The Do Not Enter signs will come down after this stretch of 4th Street SE will convert to two-way traffic

Motorists will continue to have a second way to drive across Charlottesville’s downtown pedestrian mall. City Council voted 3-2 at its meeting on April 7, 2008 to make the south-bound crossing at 4th Street SE permanent. Mayor Dave Norris and Councilor Holly Edwards both voted against the resolution.

Council also approved a recommendation by the Planning Commission to reopen 4th Street SE to two-way traffic just to the south of Water Street. The road is currently north-bound only from Garrett to Water Street, but that restriction will be dropped for a one-year trial period.

Council’s action comes nearly two years after the 4th Street crossing was first opened on a trial basis after 7th Street SE was closed to make way for the extension of the Mall to the Charlottesville Pavilion. Council voted in June 2007 to extend the trial, but former City Councilor Kevin Lynch directed staff to evaluate whether 5th Street would make a better crossing. Staff recommended keeping the crossing where it is, and the Planning Commission agreed at its meeting in March 2008 .

The Commission also suggested reducing parking on 4th Street SE between Market and Water, and suggested opening up the crossing during Pavilion events. Currently it is closed because of the increased number of pedestrians, but some Commissioners felt it should always be open. Council sided with the views of the Police Department, who want to see the crossing closed during special events.

Neighborhood Services Director Jim Tolbert said that the $1 million cost estimate that has
been associated with the construction of a permanent crossing is no longer accurate. That figure assumes that the utilities along 4th Street SE would be placed underground and that the sidewalks would get a major upgrade – key features of the Mall renovation project.

“What’s being recommended now… is that we would just do the bricking improvements as part of the redesign of the Mall project,” Tolbert said. “What we want on both 2nd Street W and 4th Street E is to make sure that any automobile coming up realizes they’re entering into a pedestrian space.”

Tolbert’s resolution for Council did not include any changes in side street parking, pending the result of an ongoing study on the City’s needs. NDS staff will also begin studying 4th Street E to see if two-way traffic affects traffic patterns in neighborhoods to the south.
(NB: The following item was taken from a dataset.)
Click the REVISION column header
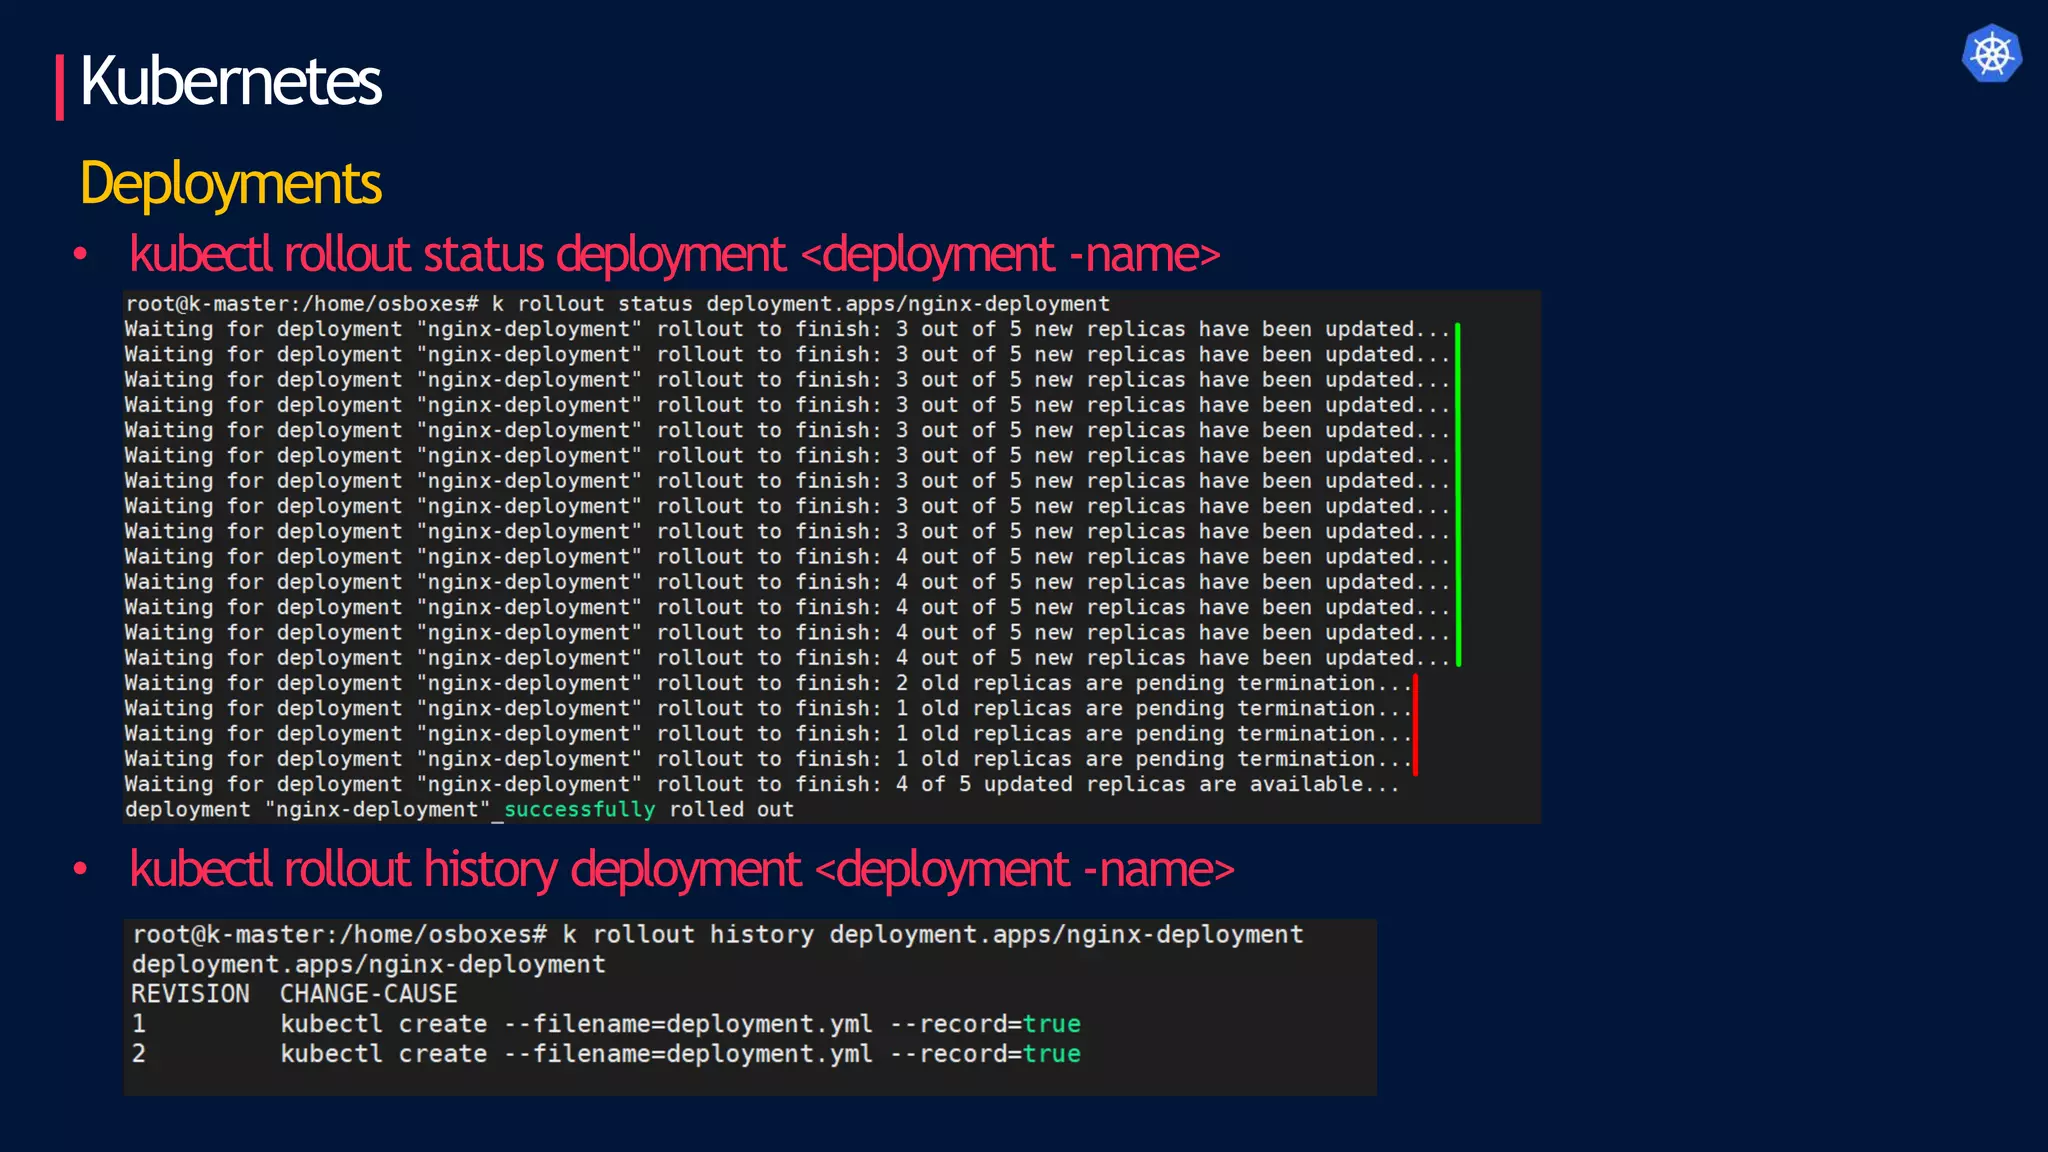Screen dimensions: 2048x1152 190,994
While there was no public hearing on the resolution, two citizens addressed the matter during the Council’s public comment period. Former City Council Candidate Peter Kleeman pleaded with City to take time to study the need for the crossing, which he said infringed on pedestrian space. Collette Hall of the North Downtown Neighborhood Association asked Council to not re-open 4th Street E to two-way traffic out of a concern that the roadway would become a short-cut.